Once the line containing "Viewport: 1568px width, 344px" is found in the records below, return it and each following line exactly, up to and including the line containing "The image size is (860, 675).", and nothing else.
--- RECORDED INFORMATION ---
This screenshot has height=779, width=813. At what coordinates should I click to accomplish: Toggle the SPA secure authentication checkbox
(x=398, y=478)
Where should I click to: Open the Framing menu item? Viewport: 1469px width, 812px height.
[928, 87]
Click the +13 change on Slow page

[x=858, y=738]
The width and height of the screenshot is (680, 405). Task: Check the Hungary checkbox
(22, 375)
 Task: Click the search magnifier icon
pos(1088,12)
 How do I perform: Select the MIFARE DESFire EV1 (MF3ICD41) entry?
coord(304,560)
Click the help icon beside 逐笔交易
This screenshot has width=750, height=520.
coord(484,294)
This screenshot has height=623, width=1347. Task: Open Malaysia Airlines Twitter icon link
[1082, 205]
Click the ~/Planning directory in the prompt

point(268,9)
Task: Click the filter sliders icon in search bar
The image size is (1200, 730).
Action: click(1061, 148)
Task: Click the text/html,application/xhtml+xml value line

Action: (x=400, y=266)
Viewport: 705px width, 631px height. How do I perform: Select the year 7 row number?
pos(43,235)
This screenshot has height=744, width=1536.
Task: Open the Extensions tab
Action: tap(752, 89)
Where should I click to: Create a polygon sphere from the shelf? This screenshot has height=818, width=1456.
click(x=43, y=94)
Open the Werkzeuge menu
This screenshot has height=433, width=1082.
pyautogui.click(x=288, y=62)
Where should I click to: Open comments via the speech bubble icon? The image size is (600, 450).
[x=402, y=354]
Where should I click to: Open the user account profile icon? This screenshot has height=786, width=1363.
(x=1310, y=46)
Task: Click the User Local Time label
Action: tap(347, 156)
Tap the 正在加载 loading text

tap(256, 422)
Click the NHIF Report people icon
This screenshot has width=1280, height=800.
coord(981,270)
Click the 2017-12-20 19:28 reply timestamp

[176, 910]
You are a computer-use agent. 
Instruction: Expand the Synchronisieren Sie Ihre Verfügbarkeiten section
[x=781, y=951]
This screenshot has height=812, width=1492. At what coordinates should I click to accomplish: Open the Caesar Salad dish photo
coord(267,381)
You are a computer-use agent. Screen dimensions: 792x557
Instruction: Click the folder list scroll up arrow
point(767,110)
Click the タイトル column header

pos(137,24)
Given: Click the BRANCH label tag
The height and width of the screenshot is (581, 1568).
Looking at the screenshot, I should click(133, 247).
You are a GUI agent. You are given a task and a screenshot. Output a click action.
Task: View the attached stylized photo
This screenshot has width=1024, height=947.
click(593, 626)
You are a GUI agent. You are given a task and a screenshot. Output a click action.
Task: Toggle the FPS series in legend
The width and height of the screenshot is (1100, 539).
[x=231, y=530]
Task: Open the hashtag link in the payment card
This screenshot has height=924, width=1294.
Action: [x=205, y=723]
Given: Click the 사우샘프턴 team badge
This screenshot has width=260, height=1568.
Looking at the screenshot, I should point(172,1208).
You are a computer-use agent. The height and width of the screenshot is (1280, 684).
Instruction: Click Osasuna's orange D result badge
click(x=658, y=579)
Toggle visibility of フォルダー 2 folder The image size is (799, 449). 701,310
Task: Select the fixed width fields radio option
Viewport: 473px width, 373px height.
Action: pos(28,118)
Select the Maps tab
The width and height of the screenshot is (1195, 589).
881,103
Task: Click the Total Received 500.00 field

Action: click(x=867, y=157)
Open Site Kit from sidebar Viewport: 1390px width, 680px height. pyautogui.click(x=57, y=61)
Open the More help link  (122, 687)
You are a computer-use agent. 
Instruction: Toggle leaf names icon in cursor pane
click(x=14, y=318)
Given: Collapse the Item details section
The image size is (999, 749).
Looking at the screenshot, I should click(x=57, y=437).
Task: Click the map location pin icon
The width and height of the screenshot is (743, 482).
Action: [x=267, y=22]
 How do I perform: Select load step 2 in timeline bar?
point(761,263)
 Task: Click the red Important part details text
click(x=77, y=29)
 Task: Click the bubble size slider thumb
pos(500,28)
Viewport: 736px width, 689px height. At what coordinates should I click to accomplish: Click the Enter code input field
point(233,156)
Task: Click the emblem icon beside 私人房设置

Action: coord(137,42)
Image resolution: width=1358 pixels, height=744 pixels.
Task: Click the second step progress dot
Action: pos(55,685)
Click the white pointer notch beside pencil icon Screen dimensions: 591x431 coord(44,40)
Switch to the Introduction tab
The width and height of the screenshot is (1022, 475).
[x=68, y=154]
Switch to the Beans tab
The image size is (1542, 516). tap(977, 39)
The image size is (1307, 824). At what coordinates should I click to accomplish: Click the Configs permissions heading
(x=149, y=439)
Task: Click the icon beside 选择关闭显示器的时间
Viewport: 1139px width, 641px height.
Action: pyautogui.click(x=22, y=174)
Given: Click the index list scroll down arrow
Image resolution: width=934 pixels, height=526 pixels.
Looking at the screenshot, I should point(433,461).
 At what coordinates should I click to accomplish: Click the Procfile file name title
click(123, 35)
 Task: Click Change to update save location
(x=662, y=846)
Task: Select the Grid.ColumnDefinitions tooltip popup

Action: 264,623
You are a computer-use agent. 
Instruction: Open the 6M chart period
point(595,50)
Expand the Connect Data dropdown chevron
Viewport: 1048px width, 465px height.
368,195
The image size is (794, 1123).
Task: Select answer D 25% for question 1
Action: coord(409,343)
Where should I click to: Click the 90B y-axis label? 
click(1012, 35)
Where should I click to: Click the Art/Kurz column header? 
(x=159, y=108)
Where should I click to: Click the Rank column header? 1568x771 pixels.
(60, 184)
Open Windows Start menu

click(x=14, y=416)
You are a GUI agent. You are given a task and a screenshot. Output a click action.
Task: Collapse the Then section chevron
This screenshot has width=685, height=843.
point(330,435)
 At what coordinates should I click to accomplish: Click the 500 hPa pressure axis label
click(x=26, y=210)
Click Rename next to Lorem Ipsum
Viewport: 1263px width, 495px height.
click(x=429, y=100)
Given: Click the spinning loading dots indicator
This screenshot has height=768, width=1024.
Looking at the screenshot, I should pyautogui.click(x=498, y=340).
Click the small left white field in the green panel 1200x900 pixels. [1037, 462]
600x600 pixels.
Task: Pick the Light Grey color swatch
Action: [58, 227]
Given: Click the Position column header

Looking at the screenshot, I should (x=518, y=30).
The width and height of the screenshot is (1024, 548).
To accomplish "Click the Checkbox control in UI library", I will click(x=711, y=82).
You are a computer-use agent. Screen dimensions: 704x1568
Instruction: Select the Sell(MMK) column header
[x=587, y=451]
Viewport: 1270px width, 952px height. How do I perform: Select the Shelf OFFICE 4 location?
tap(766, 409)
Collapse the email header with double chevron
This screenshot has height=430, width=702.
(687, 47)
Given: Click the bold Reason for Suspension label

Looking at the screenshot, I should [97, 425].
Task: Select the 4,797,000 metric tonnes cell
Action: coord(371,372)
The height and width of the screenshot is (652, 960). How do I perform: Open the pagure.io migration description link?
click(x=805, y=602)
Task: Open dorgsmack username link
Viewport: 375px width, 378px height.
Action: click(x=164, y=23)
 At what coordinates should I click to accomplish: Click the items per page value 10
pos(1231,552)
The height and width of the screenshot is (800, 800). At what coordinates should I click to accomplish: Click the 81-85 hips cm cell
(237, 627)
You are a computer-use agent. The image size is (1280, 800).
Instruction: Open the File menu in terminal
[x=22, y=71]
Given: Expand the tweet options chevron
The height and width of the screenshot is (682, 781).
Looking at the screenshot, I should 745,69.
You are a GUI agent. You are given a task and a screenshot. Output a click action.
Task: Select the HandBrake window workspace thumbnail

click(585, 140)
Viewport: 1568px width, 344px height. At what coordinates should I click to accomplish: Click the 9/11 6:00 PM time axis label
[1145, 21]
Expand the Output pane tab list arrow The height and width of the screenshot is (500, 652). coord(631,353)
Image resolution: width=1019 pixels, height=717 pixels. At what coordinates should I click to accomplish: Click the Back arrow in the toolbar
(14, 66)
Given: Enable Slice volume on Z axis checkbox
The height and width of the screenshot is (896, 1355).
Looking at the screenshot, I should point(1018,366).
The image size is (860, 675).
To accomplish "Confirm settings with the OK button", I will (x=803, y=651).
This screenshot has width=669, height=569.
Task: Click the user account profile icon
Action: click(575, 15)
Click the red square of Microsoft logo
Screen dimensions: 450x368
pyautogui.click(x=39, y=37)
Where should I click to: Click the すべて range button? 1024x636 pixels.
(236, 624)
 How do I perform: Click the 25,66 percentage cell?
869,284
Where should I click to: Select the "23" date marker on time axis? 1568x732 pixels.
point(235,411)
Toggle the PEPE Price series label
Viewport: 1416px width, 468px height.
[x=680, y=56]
---
> **FINAL ANSWER**
Viewport: 1568px width, 344px height. At what coordinates should I click to accomplish: Click the 9/11 6:00 PM time axis label
[1145, 21]
Expand the Output pane tab list arrow The height and width of the screenshot is (500, 652). coord(631,353)
Image resolution: width=1019 pixels, height=717 pixels. At what coordinates should I click to accomplish: Click the Back arrow in the toolbar
(14, 66)
Given: Enable Slice volume on Z axis checkbox
The height and width of the screenshot is (896, 1355).
Looking at the screenshot, I should point(1018,366).
The image size is (860, 675).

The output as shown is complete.